What you have to do:
Only the lines from the one containing "Task: Open the Controls menu" through the end of the data below are to be repeated, exactly as given, without pictures.

Material for this task:
------------------------------------------------------------------------
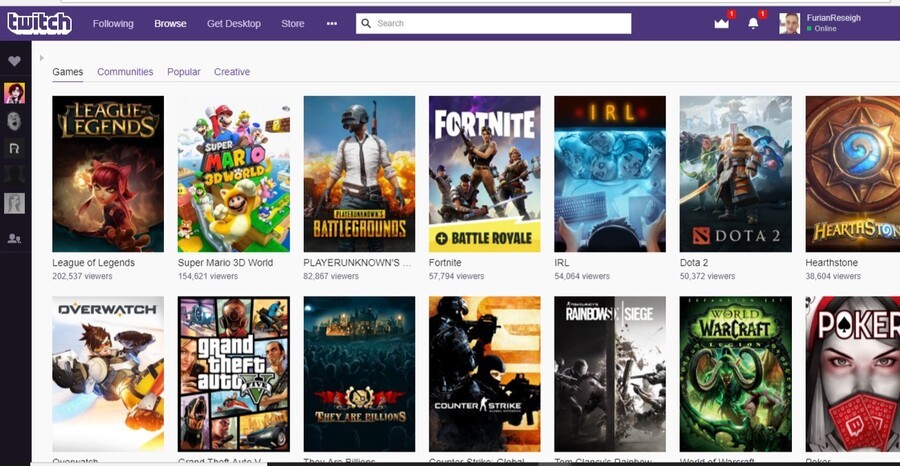Click the Get Desktop link
Screen dimensions: 900x466
[234, 23]
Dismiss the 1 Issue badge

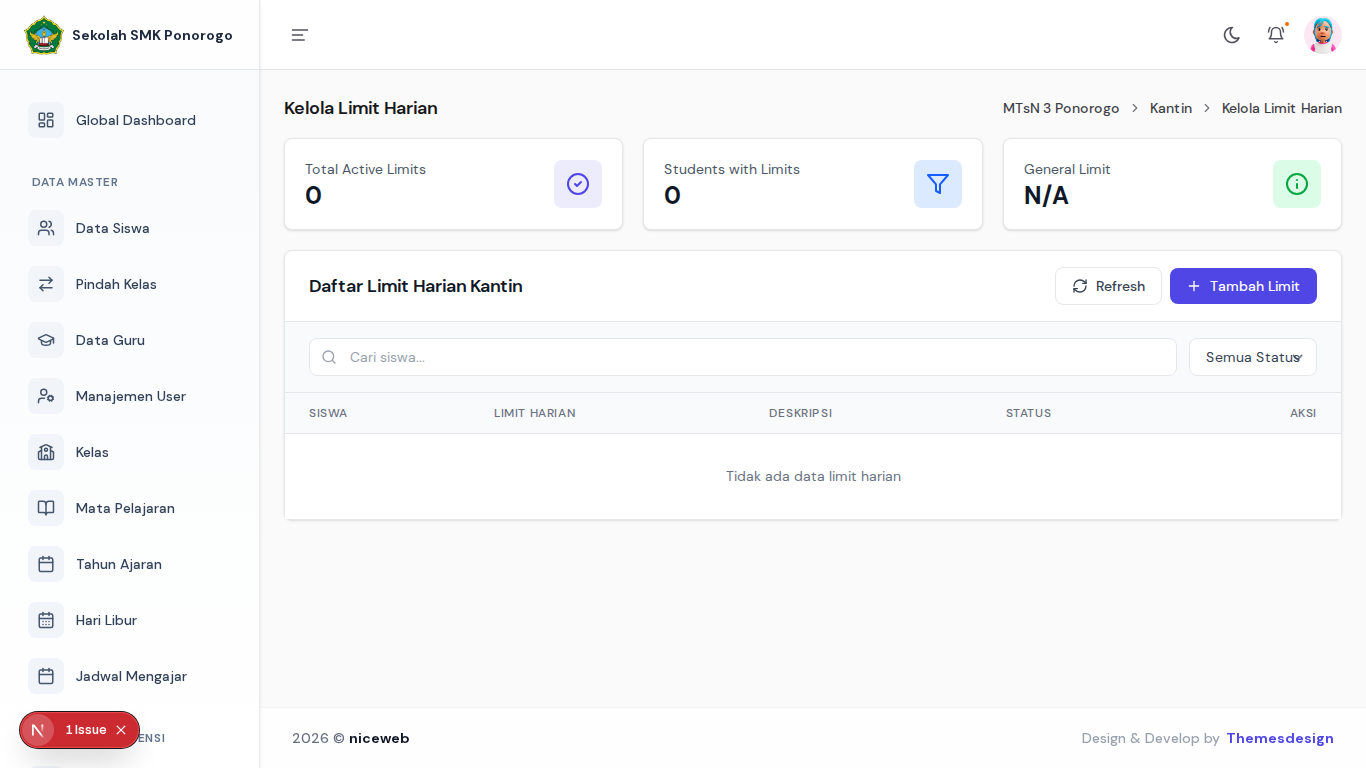pyautogui.click(x=121, y=730)
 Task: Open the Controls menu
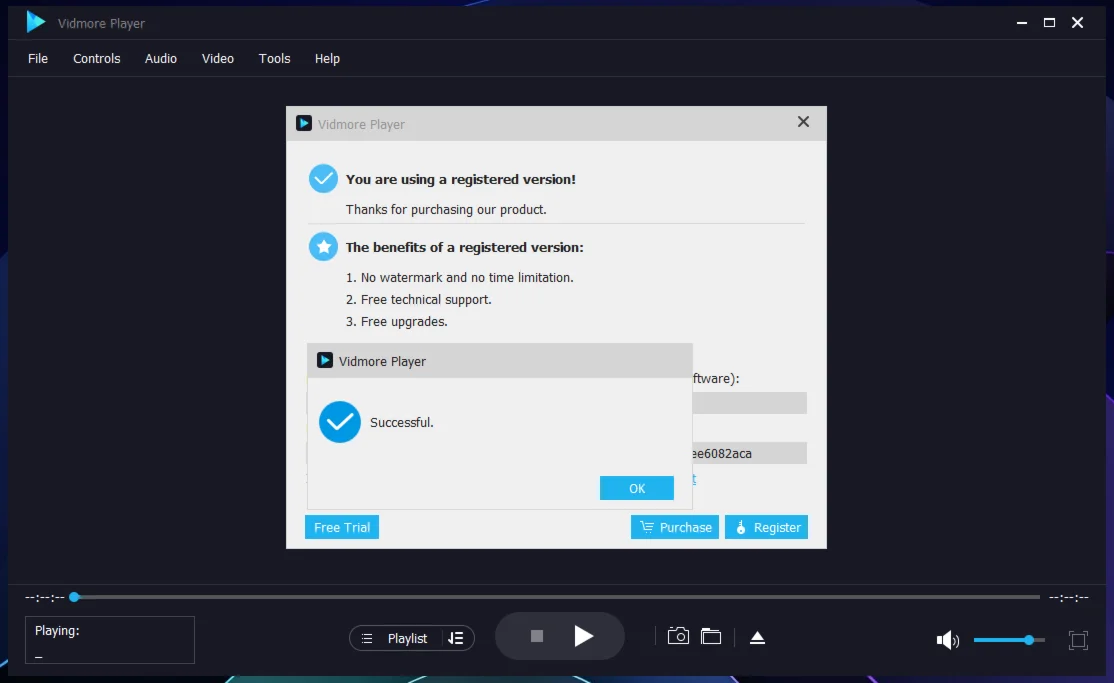(97, 58)
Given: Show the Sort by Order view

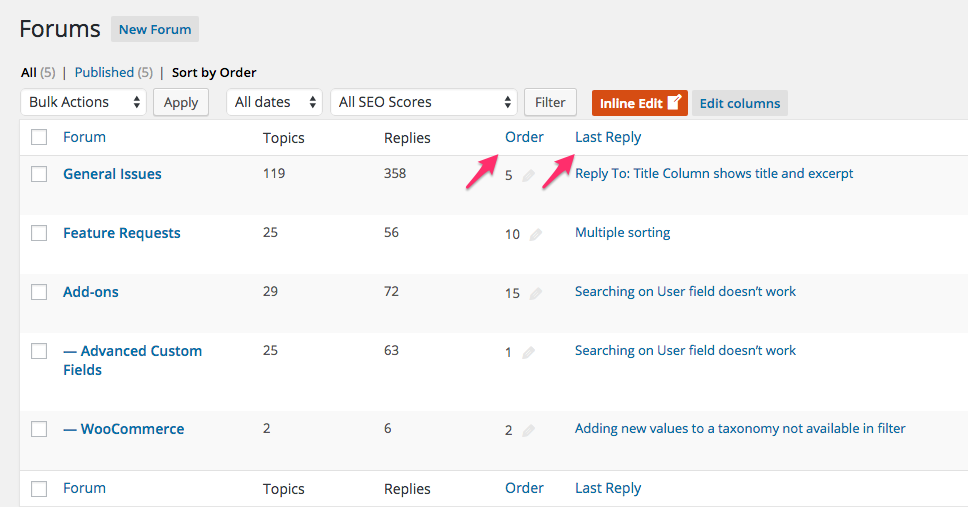Looking at the screenshot, I should [x=214, y=72].
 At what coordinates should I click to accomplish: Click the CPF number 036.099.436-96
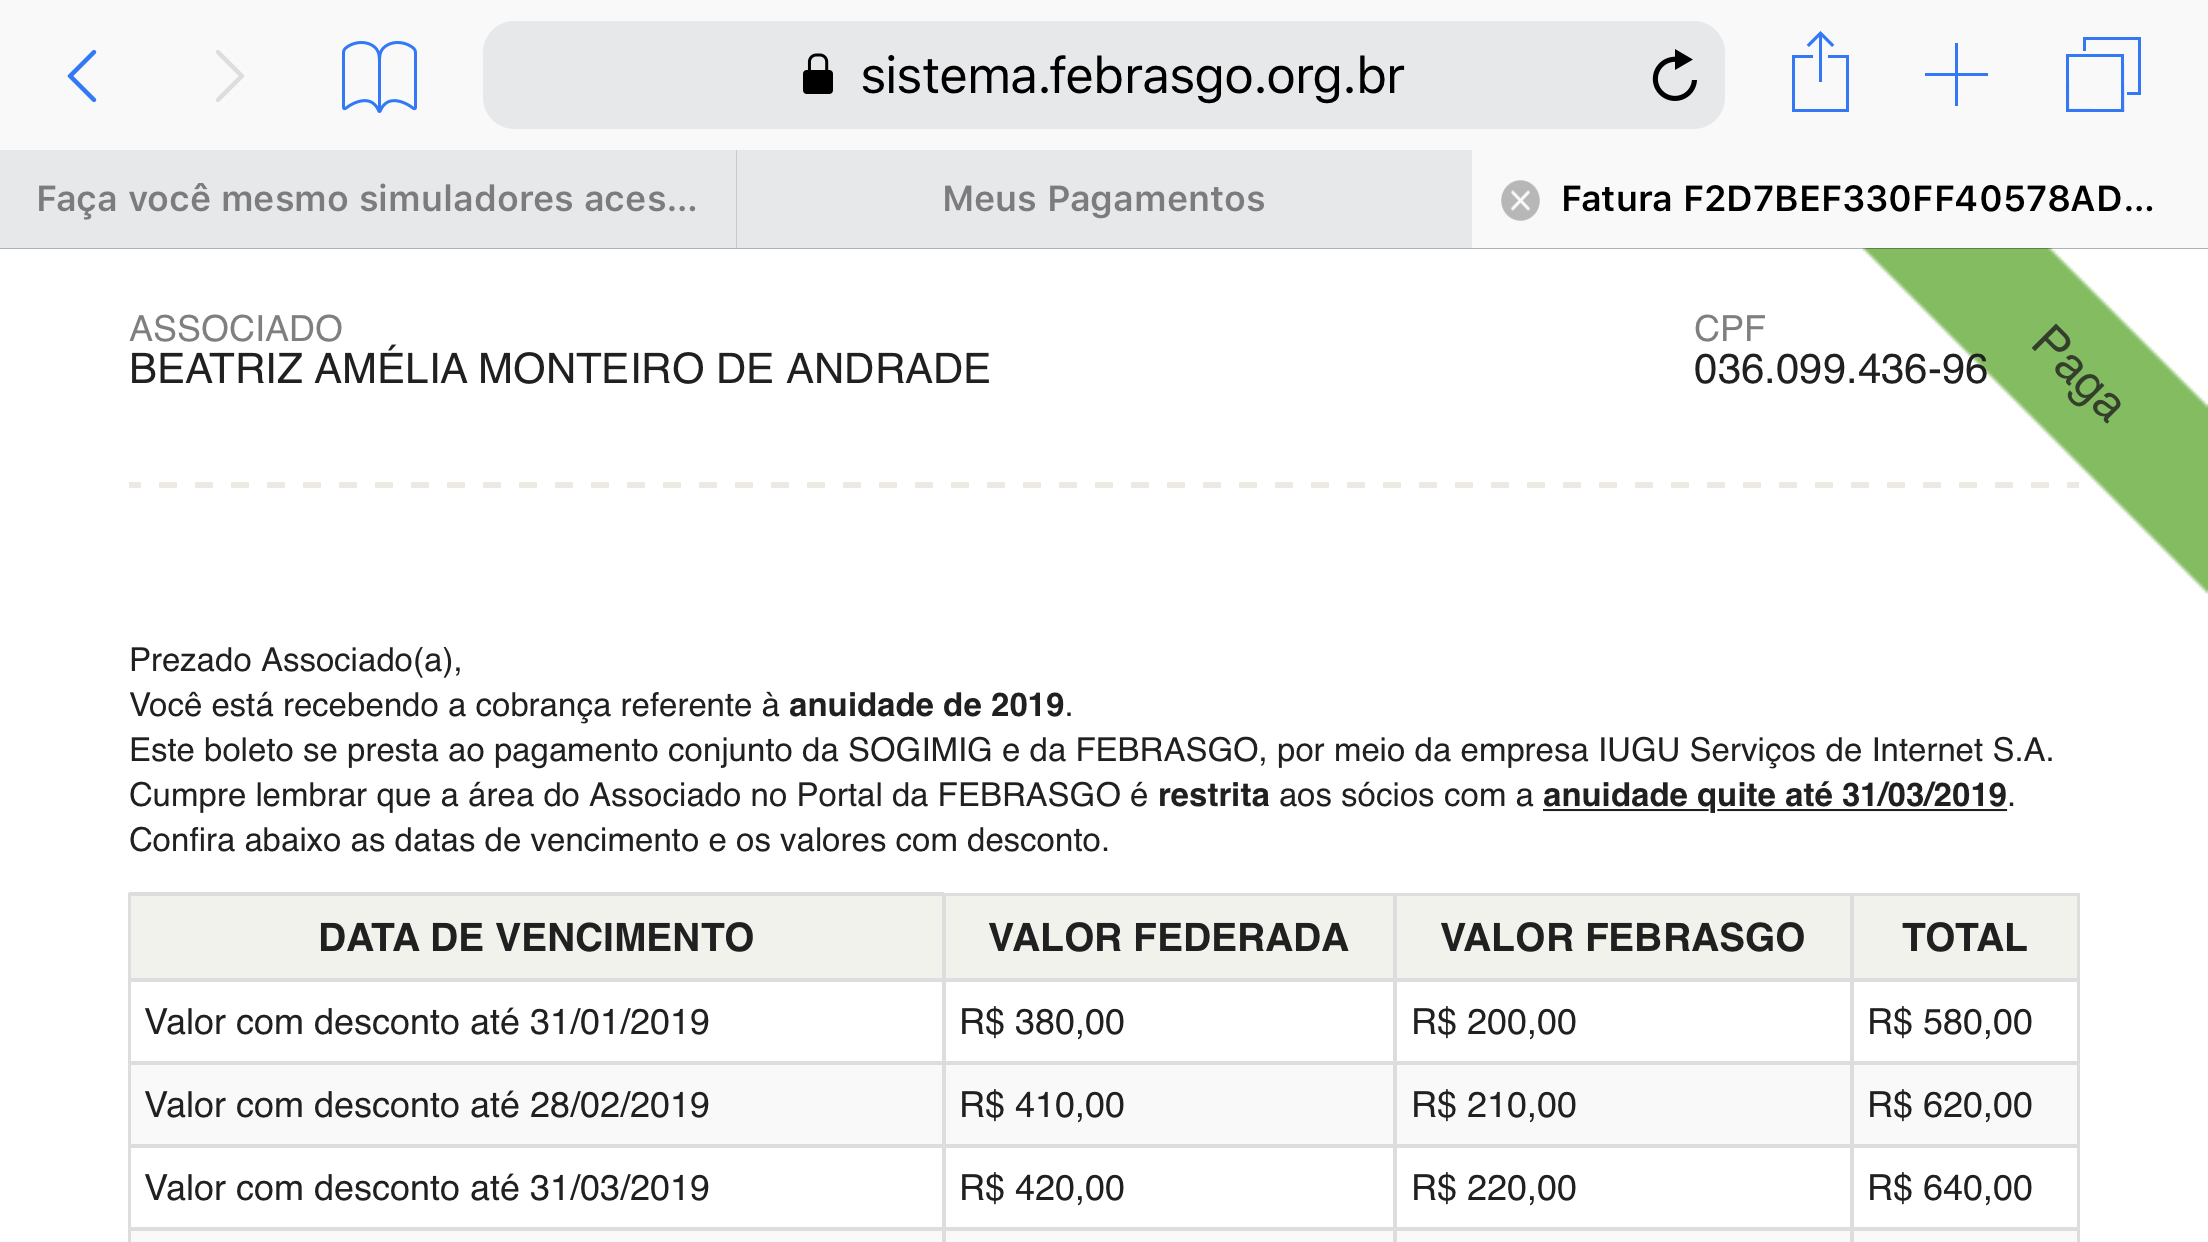tap(1840, 370)
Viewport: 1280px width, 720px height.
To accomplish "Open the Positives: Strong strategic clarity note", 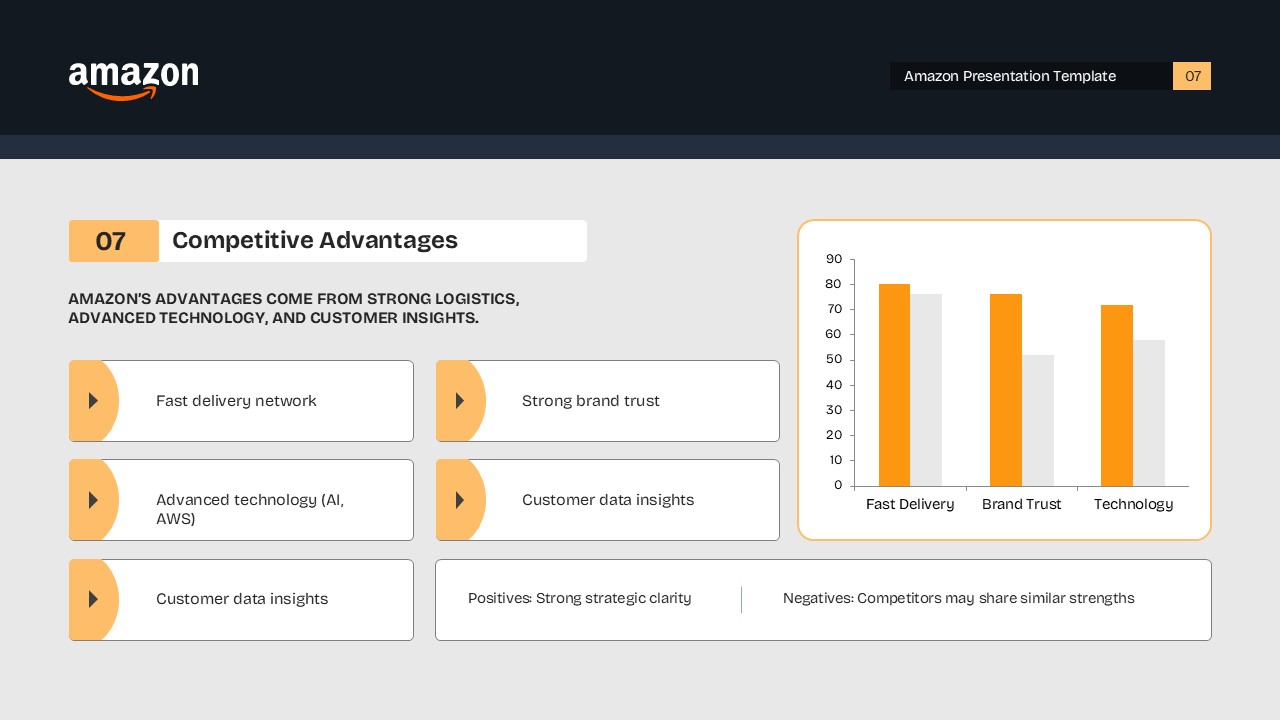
------------------------------------------------------------------------
Solution below:
 Task: Open the Controls menu
(97, 58)
Given: Show the Sort by Order view

Looking at the screenshot, I should [x=214, y=72].
 At what coordinates should I click to accomplish: Click the CPF number 036.099.436-96
tap(1840, 370)
Viewport: 1280px width, 720px height.
To accomplish "Open the Positives: Strong strategic clarity note", 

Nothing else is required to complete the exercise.